Valeriy Gavrishchaka

West Virginia University, Morgantown, WV, USA

Abstract Title: Multi-expert indicators for detection of emerging psychophysiological changes using low-resolution data from wearables and personalized optimization of lifestyle, training and rehabilitation strategies

Biography: Valeriy Gavrishchaka received his MS and PhD degrees in computational and theoretical physics from Moscow Institute of Physics and Technology (Russian Federation) and from West Virginia University (USA), respectively. He has 30 years of academic and industry experience in complex systems research and applications including fundamental and applied solutions in plasma / space physics based on physics models / simulations and wide range of machine learning (ML) approaches, quantitative models and AI/ML frameworks for algorithmic trading, market / credit risk analytics and biomedical applications. He is an author of more than 80 publications in multi-disciplinary scientific journals and conference proceedings.
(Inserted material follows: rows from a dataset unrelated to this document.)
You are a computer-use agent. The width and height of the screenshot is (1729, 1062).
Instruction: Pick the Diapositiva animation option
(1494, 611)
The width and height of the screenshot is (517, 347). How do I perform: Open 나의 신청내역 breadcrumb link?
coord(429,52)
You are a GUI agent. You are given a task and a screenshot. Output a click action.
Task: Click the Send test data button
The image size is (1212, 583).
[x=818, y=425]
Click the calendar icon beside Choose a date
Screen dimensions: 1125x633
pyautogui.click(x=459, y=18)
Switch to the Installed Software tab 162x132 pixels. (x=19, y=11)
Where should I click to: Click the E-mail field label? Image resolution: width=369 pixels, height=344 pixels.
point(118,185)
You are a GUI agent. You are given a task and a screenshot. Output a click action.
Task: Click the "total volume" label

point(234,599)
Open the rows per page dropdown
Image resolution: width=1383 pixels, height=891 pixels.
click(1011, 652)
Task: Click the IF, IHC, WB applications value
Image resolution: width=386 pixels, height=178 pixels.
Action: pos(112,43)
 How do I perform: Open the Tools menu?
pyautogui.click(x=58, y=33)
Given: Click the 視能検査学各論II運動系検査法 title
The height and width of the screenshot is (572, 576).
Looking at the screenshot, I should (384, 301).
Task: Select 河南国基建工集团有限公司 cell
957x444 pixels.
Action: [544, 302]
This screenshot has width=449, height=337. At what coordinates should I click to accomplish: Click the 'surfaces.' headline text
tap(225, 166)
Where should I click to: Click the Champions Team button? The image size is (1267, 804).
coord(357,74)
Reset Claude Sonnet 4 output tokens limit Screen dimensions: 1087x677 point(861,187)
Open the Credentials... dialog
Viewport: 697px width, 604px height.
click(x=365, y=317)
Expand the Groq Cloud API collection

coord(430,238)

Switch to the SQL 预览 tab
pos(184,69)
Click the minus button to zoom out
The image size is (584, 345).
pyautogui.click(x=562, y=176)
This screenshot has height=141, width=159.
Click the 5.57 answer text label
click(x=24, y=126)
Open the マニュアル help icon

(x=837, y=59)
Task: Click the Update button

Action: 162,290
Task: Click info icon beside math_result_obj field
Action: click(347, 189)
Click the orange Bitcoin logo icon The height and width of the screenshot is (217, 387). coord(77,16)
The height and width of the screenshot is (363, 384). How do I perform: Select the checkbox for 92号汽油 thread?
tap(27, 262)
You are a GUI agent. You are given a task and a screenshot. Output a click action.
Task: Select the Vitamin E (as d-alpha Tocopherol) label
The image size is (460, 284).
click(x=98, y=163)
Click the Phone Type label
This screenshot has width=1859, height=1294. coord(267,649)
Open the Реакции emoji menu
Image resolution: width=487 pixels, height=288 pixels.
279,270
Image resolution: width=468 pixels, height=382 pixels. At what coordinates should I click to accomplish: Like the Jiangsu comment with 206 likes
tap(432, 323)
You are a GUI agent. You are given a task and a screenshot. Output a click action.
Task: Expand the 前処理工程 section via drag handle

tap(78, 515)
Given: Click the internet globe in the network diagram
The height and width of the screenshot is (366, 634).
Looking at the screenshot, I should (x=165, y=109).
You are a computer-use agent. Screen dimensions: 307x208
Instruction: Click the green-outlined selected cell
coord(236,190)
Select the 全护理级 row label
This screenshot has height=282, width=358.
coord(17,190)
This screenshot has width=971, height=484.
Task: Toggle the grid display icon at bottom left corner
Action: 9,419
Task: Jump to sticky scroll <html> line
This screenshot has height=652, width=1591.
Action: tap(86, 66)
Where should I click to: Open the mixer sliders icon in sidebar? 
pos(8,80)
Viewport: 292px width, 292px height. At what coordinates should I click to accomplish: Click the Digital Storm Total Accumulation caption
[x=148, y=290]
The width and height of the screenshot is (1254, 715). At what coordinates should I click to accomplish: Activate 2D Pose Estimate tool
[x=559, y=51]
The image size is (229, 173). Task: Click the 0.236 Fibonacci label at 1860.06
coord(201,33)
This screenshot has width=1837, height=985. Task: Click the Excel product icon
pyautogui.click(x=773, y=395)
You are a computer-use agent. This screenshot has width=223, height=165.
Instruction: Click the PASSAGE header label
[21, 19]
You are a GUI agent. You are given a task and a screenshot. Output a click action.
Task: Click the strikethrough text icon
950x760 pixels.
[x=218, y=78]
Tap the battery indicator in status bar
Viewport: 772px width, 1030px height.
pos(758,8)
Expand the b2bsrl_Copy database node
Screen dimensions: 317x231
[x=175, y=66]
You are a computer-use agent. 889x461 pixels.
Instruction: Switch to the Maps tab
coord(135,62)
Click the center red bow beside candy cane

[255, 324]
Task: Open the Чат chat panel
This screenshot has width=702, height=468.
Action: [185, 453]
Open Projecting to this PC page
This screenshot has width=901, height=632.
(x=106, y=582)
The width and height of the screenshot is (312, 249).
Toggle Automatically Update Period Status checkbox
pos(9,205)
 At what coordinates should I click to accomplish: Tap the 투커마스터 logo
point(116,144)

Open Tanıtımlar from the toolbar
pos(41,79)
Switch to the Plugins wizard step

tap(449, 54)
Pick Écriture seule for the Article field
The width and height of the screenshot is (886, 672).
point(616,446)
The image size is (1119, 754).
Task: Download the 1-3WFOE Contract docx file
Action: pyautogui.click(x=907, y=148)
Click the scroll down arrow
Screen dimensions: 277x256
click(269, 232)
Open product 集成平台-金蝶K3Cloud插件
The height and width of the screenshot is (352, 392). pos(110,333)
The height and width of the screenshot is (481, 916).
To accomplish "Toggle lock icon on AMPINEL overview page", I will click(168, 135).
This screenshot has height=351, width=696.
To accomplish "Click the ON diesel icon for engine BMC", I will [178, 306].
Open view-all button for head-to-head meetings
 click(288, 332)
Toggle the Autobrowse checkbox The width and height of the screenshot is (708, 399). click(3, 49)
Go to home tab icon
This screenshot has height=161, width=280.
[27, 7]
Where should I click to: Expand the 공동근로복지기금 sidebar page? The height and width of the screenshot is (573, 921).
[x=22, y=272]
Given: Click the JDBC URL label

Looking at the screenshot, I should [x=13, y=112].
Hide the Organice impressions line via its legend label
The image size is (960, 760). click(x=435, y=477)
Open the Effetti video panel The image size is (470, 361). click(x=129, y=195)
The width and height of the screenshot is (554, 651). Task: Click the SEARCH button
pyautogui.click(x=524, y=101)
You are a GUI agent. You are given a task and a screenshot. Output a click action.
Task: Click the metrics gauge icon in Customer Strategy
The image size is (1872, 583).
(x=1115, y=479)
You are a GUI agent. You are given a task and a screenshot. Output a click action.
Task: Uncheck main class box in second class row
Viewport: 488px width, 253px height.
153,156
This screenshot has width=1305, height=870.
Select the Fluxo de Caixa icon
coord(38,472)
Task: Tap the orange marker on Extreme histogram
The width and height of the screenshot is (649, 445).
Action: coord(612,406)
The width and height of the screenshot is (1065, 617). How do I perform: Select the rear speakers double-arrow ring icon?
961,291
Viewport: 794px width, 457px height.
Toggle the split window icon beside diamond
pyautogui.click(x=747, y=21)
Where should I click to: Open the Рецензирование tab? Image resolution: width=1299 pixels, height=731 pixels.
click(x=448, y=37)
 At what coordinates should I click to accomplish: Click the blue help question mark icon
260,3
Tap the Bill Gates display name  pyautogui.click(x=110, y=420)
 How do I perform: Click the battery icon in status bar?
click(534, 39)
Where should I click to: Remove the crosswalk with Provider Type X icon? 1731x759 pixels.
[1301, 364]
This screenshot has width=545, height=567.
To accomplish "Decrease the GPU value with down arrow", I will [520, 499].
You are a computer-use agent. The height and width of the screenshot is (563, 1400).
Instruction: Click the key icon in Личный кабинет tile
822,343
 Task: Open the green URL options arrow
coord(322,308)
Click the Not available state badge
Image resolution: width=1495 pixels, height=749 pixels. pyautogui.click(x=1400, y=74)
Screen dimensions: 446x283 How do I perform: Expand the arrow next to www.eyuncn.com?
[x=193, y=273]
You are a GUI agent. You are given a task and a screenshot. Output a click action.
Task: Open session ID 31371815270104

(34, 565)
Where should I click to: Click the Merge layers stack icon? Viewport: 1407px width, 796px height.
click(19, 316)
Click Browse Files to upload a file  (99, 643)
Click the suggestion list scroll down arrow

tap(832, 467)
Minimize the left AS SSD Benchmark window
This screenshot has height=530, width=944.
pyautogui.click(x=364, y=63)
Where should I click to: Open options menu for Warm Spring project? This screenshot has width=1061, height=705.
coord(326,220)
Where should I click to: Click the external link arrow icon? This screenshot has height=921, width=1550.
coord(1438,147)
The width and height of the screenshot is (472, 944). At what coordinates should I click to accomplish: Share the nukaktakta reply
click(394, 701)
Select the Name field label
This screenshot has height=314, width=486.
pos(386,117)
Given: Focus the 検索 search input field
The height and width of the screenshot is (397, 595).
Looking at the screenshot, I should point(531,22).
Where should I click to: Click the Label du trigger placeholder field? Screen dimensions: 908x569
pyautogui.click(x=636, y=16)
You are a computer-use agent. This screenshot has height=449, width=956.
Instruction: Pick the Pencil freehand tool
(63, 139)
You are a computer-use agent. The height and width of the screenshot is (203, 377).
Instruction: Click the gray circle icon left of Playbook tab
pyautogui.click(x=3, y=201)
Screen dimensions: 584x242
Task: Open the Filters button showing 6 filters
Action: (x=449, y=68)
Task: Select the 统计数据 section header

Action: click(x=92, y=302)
Research Interest: Capability for early detection of emerging abnormalities and slowly developing psychophysiological changes is critical for personalized multi-objective optimization of lifestyles, physical and psychological training protocols in sports, rehabilitation procedures, prevention therapies and treatments. Physiological signals can quantify personal dynamical state aggregating impact from all relevant factors and used in clinical diagnostics. Variability analysis of physiological signals, including heart rate (HR) and gait, are effective not only for diagnostics but also for early detection of emerging abnormalities. Beat-to-beat heart rate variability (HRV) or stride-to-stride gait variability analysis provide affordable means of detecting medical abnormalities and wide range of psychological / psychiatric conditions. Wearable systems for real-time collection of physiological data provide new opportunities for diagnostics and monitoring with capabilities of recording beat-to-beat (RR) time series with accuracy comparable to clinical electrocardiogram (ECG) equipment. While the best variability indicators need long time series for accuracy, early detection of emerging and intermittent psychophysiological changes require variability calculations on short time series. Previously, we have demonstrated that these challenges could be overcome by combining complementary variability indicators using boosting-like ensemble learning. Continuous 24/7 data collection with high resolution is not technologically feasible in most non-clinical devices and data are collected with much lower sampling rate. Accuracy preservation of variability indicators computed from such 24/7 low-resolution data is critical for early detection of emerging psychophysiological patterns which are often intermittent and could be easily missed when occasional short-term high-resolution recordings are used. Although accuracy of indicators is rapidly reduced with lowering data resolution, we demonstrated that accuracy problems can be resolved by framework where boosting-like algorithms are used for enhancement of existing variability indicators with further non-linear combination of ensemble components via deep learning or tree-based gradient boosting. Here we confirmed robustness of our indicators by adding gait data and wider range of psychophysiological states.